Can you please provide step by step detail in addition to solution? Trying to understand concept.
2007-04-16 23:47:16 · 4 answers · asked by Lisa C 1 in Science & Mathematics ➔ Mathematics
3^(2x+1)=4^x
Take the logarithm of both sides:
(2x+1)lg3=xlg4
Divide both sides, first by a factor x, then by a factor lg3:
(2x+1)/x=lg4/lg3
lg4/lg3 has a known value...
(2x+1)/x is the same as 2+(1/x)
so 2+(1/x) = (lg4/lg3)
and (1/x) = (lg4/lg3) - 2
invert it all:
x/1 = 1/((lg4/lg3) - 2)
Then stick in your values for logs of 3 and 4...
Alternatively, express (lg4/lg3) as the base 3 log of 4 (log(subscript 3)4)...
2007-04-17 00:03:52 · answer #1 · answered by solver 3 · 0⤊ 0⤋
3^(2x + 1) = 4 ^x ..............1)
Take the log to any base of both sides of eqn 1)
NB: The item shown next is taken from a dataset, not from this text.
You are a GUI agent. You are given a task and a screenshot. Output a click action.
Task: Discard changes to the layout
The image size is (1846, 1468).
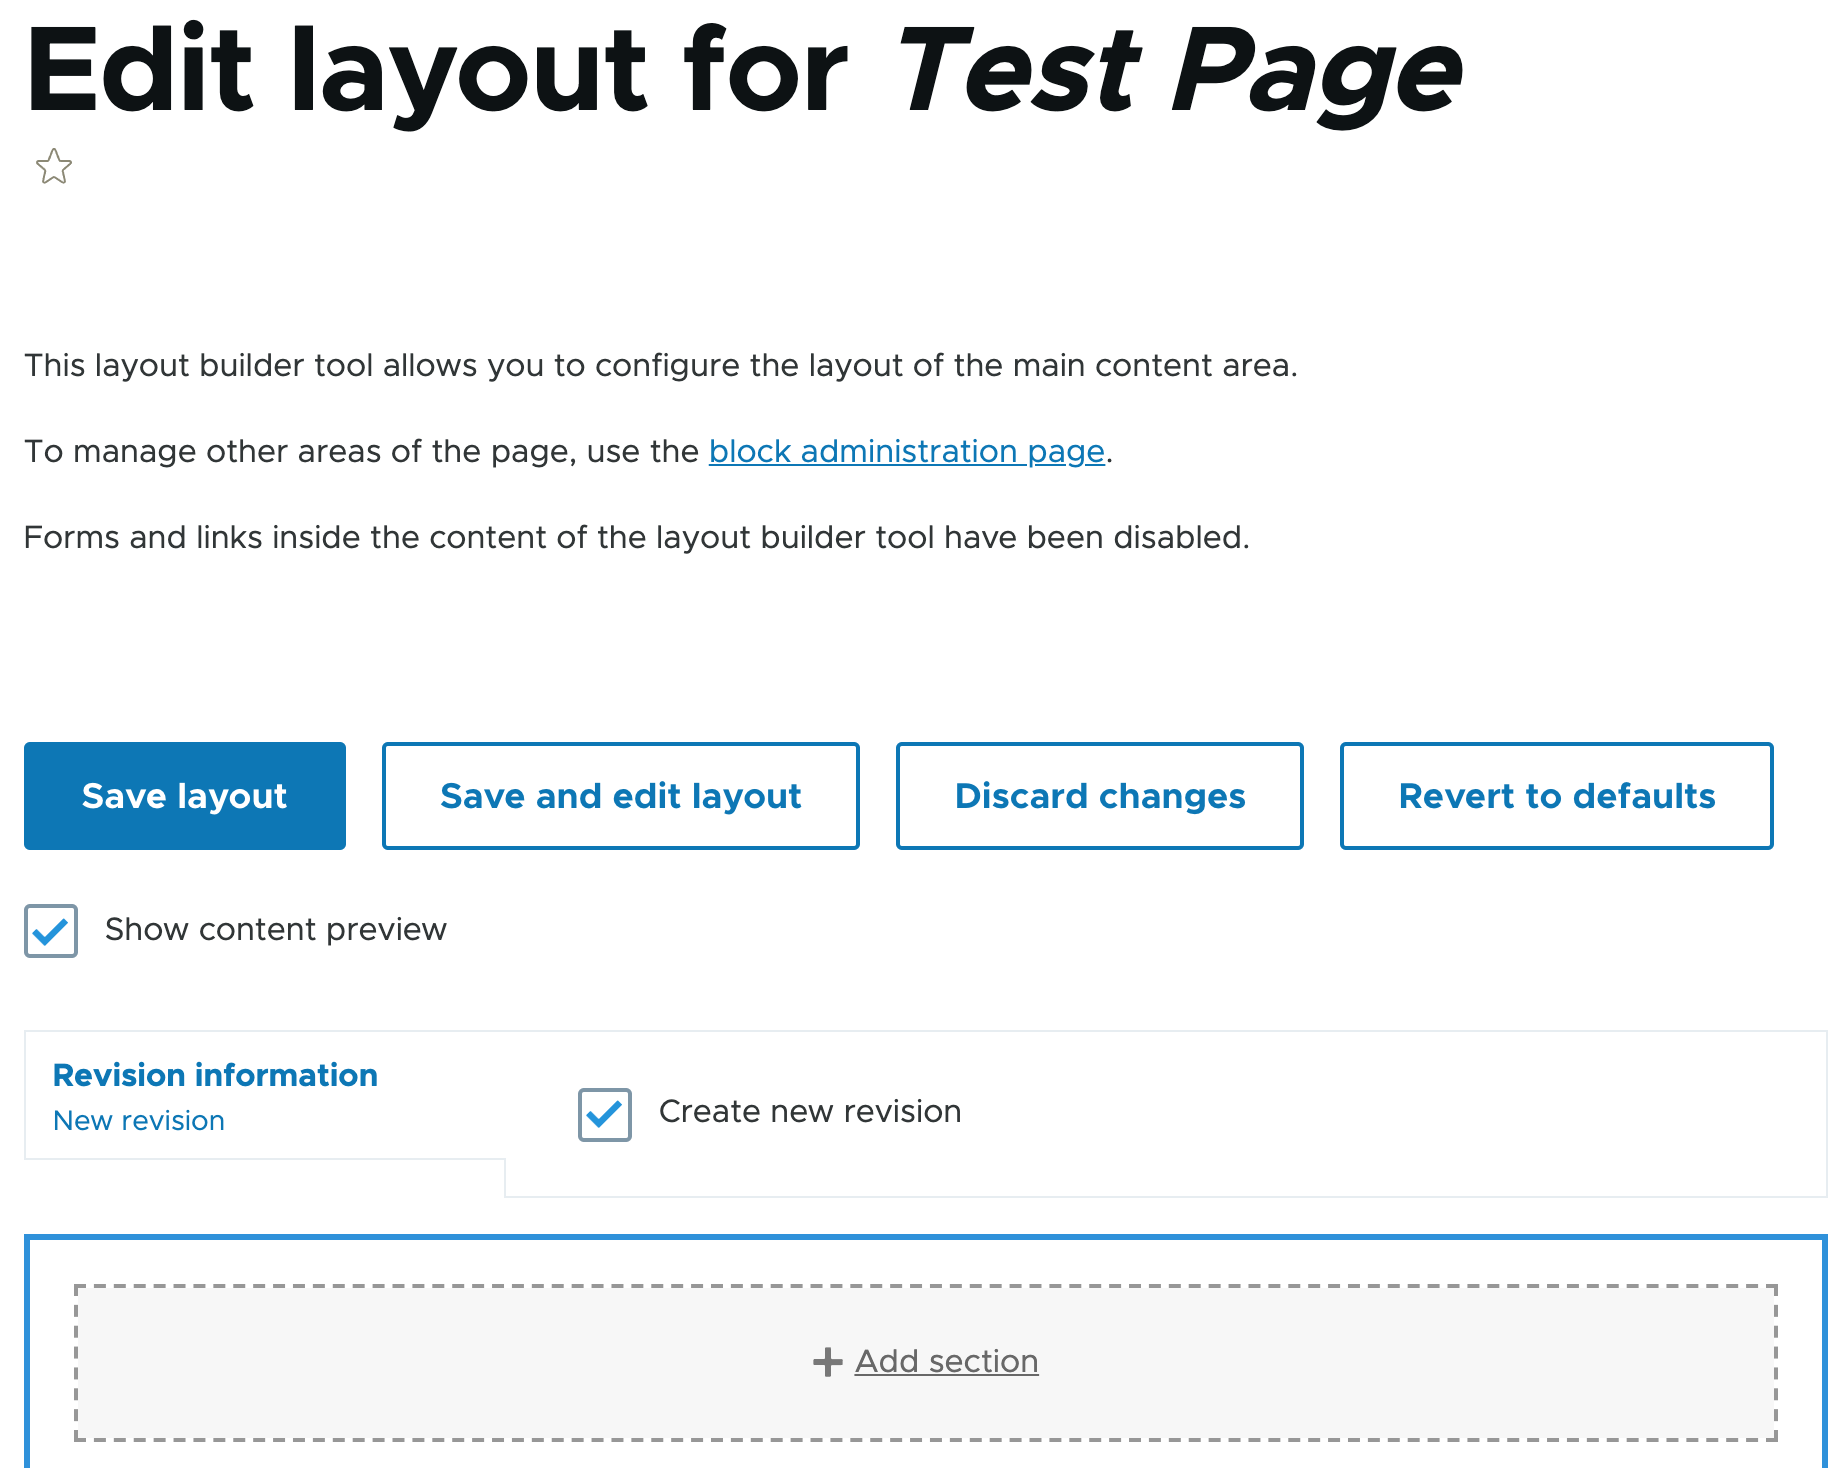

(2x + 1) log 3 = x log 4 ............2)
Expand eqn 2) and bring terms with x to one side
2x log3 - x log4 = - log3 ............3)
Factor out x and divide both sides by factor of x
x (2 log3 - log4) = - log3
Now use your calculator to read the log to base 10 of 3 and 4 and substitute to get value below:
x = -log3/ (2log3 - log4) = -0.7382
2007-04-17 08:13:01 · answer #2 · answered by Paleologus 3 · 0⤊ 0⤋
log(3)4^x=2x+1
x*log(3)4=2x+1
log(3)4=(2x+1)/x=2+1/x
1/x=log(3)4-2
x=1/[log(3)4-2]
2007-04-17 06:57:33 · answer #3 · answered by Anonymous · 0⤊ 0⤋
(2x+1)ln3=xln4
2xln3-xln4=-ln3
x=-ln3/(2ln3-ln4)
x=-ln3/ln(9/4)
2007-04-17 06:51:48 · answer #4 · answered by iyiogrenci 6 · 0⤊ 0⤋